- _Consigne écrite 1_
D'après l'extrait sur les eaux usées de Saint-Eugène-de-Grantham, combien de maisons sans fosse septique ni champ d'épuration le rapport de la firme d'ingénierie a-t-il recensées ?

- _Extrait du texte_
########

ENVIRONNEMENT. En convenant que le village de Saint-Eugène «ressemble un peu au Mexique» en ce qui concerne la gestion des eaux usées, le maire Albert Lacroix voit néanmoins poindre une lueur au bout du tunnel, après 31 ans de tergiversations.

«Pendant bien des années, il ne s’est pas passé grand-chose dans ce dossier, même qu’au tout début, dans les années 1980-1990, le conseil municipal a plutôt été un frein, a mis en contexte le maire de la Municipalité. Il faut aussi avoir en tête qu’au fil des années, il y a eu des gens qui ont été pour et d’autres contre le projet. Vous savez, il y a eu des assemblées durant lesquelles on s’est fait ramasser solide par les citoyens».

Cette situation – et le désengagement de certains élus depuis 1990 – fait en sorte que Saint-Eugène-de-Grantham fait partie aujourd’hui des 81 municipalités au Québec qui n’ont toujours pas réglé leurs problèmes d’égouts. Et qui les rejettent dans l’environnement.

«Actuellement, on ne fait pas appliquer les règlements gouvernementaux, mais un jour, il faudra nécessairement le faire. Tout le monde marche sur des œufs actuellement», a-t-il laissé entendre.

Des considérations d’ordre technique font en sorte que les propriétaires concernés n’ont jamais corrigé le tir eux-mêmes au fil des années.

«Dans une grande proportion, ils ne peuvent tout simplement pas avoir de champ d’épuration et de fosse septique avec leurs puits. Les terrains sont trop petits ou trop près des voisins», a expliqué le maire.

Le bureau municipal de Saint-Eugène-de-Grantham. (Photo Lise Tremblay)

La construction d’un égout municipal, incluant le traitement des eaux usées, s’avère donc leur unique porte de sortie. Aujourd’hui, le projet est évalué à 6 millions de dollars.

«Il n’y aucune municipalité au Québec qui a les moyens de construire des réseaux d’égout ou d’aqueduc sans aide gouvernementale. Généralement, les réseaux sont subventionnés de l’ordre de 80 %. Quand ce n’est pas subventionné à ces niveaux-là, c’est carrément impossible pour les gens d’absorber la dépense. L’impact sur le compte de taxes serait trop important», a communiqué Albert Lacroix.

Ce n’est qu’en 2017 que la Municipalité a réellement obtenu un portrait juste de la situation. Subvention en main, elle a mandaté une firme d’ingénierie pour qu’elle dresse un inventaire, c’est-à-dire qu’elle compte le nombre de maisons qui n’ont aucune fosse septique ou champ d’épuration sur leur terrain. Ce rapport fait état de 120 maisons.

########

- _Données de la tâche_
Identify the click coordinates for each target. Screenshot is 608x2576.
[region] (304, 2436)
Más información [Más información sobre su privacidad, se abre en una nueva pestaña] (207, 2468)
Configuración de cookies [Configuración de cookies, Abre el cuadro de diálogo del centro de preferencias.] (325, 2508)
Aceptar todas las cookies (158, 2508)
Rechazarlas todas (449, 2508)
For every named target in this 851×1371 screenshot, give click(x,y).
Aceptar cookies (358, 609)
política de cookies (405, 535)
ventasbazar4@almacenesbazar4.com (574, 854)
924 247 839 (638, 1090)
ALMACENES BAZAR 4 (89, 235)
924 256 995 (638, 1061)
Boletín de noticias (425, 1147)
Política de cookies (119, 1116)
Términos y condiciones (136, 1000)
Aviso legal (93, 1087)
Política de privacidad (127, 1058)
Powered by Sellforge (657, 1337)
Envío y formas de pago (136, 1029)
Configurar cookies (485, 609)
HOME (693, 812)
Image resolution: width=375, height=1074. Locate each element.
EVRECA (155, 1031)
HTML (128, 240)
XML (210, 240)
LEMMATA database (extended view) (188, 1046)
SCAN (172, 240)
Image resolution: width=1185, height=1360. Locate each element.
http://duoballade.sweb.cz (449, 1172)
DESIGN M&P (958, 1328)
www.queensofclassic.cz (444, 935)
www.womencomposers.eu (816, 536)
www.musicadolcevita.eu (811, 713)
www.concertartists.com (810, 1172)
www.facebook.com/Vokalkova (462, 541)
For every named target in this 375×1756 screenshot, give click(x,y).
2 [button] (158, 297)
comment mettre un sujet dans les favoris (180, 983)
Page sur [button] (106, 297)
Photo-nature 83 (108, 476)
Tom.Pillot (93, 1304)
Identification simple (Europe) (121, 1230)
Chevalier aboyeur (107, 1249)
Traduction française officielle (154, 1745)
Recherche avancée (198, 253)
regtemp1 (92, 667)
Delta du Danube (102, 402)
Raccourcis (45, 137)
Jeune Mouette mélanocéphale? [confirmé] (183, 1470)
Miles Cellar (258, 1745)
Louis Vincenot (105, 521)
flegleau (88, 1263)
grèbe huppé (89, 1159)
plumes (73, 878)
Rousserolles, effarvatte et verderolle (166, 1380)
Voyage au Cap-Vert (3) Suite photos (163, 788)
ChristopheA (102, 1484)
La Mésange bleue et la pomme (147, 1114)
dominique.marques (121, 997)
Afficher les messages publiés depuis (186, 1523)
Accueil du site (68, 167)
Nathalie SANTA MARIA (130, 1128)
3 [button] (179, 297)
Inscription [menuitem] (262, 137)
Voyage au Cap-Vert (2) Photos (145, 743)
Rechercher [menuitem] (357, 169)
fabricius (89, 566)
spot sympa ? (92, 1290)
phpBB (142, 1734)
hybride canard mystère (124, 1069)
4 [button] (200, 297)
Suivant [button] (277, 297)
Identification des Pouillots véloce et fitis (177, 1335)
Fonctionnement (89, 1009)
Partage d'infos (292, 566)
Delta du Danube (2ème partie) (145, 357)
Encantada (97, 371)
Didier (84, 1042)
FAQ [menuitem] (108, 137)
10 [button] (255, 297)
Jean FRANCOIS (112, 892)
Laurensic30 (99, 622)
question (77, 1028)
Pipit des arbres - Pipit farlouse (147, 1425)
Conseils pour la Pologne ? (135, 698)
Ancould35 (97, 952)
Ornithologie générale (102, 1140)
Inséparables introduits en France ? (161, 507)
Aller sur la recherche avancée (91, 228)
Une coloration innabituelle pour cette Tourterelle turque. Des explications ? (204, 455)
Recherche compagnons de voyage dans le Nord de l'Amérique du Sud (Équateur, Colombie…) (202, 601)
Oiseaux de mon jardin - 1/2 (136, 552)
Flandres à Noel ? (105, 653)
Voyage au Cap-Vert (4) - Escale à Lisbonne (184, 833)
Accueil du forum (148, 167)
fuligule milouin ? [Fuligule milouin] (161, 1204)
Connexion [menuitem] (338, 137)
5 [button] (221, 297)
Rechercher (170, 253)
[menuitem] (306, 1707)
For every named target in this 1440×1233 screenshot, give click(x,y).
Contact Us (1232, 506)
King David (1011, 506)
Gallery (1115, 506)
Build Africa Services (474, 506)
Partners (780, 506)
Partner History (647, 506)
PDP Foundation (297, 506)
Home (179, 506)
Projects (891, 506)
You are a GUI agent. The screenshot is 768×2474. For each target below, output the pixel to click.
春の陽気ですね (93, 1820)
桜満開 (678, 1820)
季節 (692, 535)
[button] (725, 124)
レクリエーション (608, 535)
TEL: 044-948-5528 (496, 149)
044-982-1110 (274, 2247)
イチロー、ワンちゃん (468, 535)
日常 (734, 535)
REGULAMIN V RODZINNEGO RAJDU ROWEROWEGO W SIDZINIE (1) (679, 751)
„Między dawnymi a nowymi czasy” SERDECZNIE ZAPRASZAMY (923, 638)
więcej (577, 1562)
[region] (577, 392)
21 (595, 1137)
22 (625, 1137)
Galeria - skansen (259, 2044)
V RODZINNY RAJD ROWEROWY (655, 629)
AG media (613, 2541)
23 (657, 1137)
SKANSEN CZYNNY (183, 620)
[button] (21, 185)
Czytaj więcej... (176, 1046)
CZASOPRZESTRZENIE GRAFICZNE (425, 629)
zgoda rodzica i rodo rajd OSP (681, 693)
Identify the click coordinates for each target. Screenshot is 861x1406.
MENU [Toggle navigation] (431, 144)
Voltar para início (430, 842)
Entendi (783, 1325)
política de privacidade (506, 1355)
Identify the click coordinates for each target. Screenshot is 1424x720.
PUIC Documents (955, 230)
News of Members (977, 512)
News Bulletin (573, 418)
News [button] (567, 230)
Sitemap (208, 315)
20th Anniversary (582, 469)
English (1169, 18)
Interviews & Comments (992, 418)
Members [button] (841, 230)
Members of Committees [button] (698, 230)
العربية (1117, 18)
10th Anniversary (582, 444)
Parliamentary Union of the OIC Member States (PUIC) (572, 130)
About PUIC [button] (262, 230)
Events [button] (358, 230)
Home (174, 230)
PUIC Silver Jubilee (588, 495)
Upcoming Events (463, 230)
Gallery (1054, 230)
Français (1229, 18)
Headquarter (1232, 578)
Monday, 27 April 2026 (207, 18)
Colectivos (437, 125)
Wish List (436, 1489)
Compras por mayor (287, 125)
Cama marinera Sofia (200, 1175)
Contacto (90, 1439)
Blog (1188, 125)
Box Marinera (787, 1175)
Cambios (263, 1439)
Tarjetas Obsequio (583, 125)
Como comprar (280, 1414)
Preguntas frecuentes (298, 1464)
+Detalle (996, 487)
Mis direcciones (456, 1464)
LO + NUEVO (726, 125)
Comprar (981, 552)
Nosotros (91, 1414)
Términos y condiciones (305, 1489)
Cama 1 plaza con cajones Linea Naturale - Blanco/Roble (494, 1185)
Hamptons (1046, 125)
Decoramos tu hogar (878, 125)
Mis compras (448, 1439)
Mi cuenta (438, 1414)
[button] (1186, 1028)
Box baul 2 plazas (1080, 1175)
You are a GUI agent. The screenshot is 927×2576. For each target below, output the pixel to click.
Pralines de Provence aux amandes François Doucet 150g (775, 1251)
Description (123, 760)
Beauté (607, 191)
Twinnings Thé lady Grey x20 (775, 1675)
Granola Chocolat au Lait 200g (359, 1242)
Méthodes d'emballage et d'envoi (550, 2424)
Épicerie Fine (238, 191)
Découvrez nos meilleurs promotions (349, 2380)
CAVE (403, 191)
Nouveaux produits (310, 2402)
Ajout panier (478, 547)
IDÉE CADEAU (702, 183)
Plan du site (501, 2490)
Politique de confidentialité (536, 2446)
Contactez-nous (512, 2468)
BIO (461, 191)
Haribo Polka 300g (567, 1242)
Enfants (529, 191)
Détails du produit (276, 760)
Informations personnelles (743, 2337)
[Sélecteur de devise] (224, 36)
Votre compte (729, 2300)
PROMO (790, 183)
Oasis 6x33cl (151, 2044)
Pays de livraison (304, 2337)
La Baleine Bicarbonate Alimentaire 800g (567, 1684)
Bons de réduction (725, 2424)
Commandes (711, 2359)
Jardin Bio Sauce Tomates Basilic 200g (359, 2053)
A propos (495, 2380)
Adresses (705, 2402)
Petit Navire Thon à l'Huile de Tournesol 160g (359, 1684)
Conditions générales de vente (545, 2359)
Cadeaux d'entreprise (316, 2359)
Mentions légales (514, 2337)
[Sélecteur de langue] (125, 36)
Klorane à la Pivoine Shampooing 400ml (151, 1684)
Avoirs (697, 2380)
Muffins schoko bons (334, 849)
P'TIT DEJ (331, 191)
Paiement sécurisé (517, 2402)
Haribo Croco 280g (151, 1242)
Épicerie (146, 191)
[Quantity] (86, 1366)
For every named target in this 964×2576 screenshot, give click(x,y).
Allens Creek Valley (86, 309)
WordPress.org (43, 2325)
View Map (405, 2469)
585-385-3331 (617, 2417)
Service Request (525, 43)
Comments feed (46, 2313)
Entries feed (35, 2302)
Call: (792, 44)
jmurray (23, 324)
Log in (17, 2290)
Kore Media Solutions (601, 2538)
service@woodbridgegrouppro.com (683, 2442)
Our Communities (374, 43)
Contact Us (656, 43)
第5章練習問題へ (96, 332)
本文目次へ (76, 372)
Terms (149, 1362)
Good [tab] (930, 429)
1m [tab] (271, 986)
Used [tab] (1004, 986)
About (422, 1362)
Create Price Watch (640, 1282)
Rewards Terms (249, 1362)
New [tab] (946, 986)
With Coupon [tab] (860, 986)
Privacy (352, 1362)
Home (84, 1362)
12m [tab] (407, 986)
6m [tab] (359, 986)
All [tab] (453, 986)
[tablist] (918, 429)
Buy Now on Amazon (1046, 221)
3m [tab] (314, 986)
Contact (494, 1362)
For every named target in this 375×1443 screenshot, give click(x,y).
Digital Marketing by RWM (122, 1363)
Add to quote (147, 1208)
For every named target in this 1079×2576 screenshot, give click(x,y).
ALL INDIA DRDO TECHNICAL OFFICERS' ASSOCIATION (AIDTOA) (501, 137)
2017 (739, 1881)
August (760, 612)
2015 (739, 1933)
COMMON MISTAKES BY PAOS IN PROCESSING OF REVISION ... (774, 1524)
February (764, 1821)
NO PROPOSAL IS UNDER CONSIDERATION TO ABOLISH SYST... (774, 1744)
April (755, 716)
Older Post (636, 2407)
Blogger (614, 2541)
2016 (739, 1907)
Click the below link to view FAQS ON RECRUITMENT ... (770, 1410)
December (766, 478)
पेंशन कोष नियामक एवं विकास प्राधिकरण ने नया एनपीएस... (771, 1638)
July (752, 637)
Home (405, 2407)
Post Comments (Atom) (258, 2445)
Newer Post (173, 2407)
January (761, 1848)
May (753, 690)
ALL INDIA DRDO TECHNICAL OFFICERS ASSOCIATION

########

- _Consigne écrite 2_
Recopiez fidèlement les lignes de la liste, de la ligne contenant « Encantada (97, 371) » à la ligne contenant « Rechercher (170, 253) », ces deux lignes comprises.

- _Résultat 1_
120 maisons.

- _Résultat 2_
Encantada (97, 371)
Didier (84, 1042)
FAQ [menuitem] (108, 137)
10 [button] (255, 297)
Jean FRANCOIS (112, 892)
Laurensic30 (99, 622)
question (77, 1028)
Pipit des arbres - Pipit farlouse (147, 1425)
Conseils pour la Pologne ? (135, 698)
Ancould35 (97, 952)
Ornithologie générale (102, 1140)
Inséparables introduits en France ? (161, 507)
Aller sur la recherche avancée (91, 228)
Une coloration innabituelle pour cette Tourterelle turque. Des explications ? (204, 455)
Recherche compagnons de voyage dans le Nord de l'Amérique du Sud (Équateur, Colombie…) (202, 601)
Oiseaux de mon jardin - 1/2 (136, 552)
Flandres à Noel ? (105, 653)
Voyage au Cap-Vert (4) - Escale à Lisbonne (184, 833)
Accueil du forum (148, 167)
fuligule milouin ? [Fuligule milouin] (161, 1204)
Connexion [menuitem] (338, 137)
5 [button] (221, 297)
Rechercher (170, 253)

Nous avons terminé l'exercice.